Invoking the vRealize Automation API – Part II

In Part I, I talked about why I wanted to learn API calls in vRA and how I got my lab environment working. In Part II, I will talk about how I learned how to make an API call.

I relied heavily on Grant Orchard’s getting started guides. I have linked to Part I, II, and III below, with my explanations of how I used his blog to achieve my goal.

Part I – Getting Started [grantorchard.com]

I couldn’t figure out how to browse through API calls because I wasn’t seeing what Grant was showing. It took me forever to realize that at the very bottom of the page, you  can click on Show/Hide – then the API calls appear and you can drill into each one for full details.Show / Hide API calls

Part II – Building Your First API Call [grantorchard.com]

Grant wrote:
Before we start, perform the following steps.
1. Download Postman.
2. Import this Postman collection of the vRA 7.2 API.
3. Import this Postman environment variables file.
4. Open up the API docs at https://{{vra-fqdn}}/component-registry/services/docs

Postman? What’s Postman?  It’s a GUI tool to issue API calls.

What’s a Postman collection? It’s a group of API calls that you can easily click on in the GUI.

I can easily search a Collection for the API I want. In this case, I know I want to get the Bearer token (Grant explains this, it’s how the API requests are authenticated), so I search for ‘token’. I click on the “returns a token associated with the provided credentials” and it opens up the request complete with the proper URL. It saves me from having to manually piece together the API calls and paste them into Postman.

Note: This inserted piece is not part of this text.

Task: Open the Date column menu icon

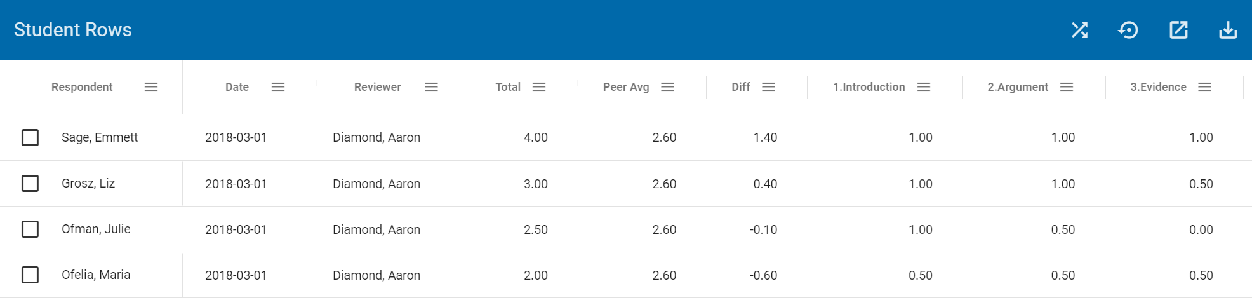Action: [278, 87]
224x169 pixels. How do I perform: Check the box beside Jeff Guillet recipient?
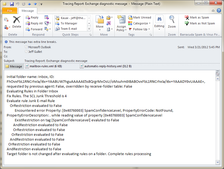click(26, 51)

You’ve probably noticed {{vra-fqdn}} in the URL. It’s not just a placeholder. It’s an environment variable.

Grant provided a bunch of environment variables in his post – you can import the environment variables and change them to match your lab environment. You can reference these variables inside Postman.

Following Grants example, I opened the token API in Postman.  The ‘Tests’ section saves the Bearer token in a variable named “token”.

Part III – Requesting a Catalog Item [grantorchard.com]

Grant’s post said the API I needed was ‘entitledCatalogItemViews’. You can see that I’m using the {{vra-fqdn}} variable in the URL as well as passing the Bearer {{token}} value. One problem I ran into is that you must have a space between Bearer and {{token}}.

Hit Send and my results come back. I have only one blueprint, a Linked Clone blueprint with Photon Linux in it. You can see two links – one for the GET: Request Template, and the other for the POST: Submit Request. The Request Template will return an example set of JSON showing you how to make the POST call to start the Blueprint.

Now I open another Postman tab and paste in the Request Template URL. Add the proper header for Authorization, and hit Send.

This is just a subset of the JSON I got back. I left the tab open and launched a new tab.

In the new tab, I used the URL in the Submit Request response that I got above. I did the same Authorization header as used previously, and pasted the Template JSON from above into the Body field.

 

After pressing Send, I got this response in the Body. You can see a Request ID as well as a state of “Submitted”

There is also an API where you can check on the state of a request. You can see now that the state has changed from Submitted to In Progress. You can keep

You can see my request in progress inside vRA

You can also see activity in the vSphere Web Client.

You can continue checking on the provisioning status by clicking Send in Postman. You would do the same thing programmatically – periodically ping the API for this asynchronous request to determine when it has completed. We now see that the status code is Successful instead of In Progress

I now have a new Item in vRA.

Now that I know the correct APIs to use, and that they work as expected in my lab environment, I can get to work calling them from Powershell. Part III of the series will document this process.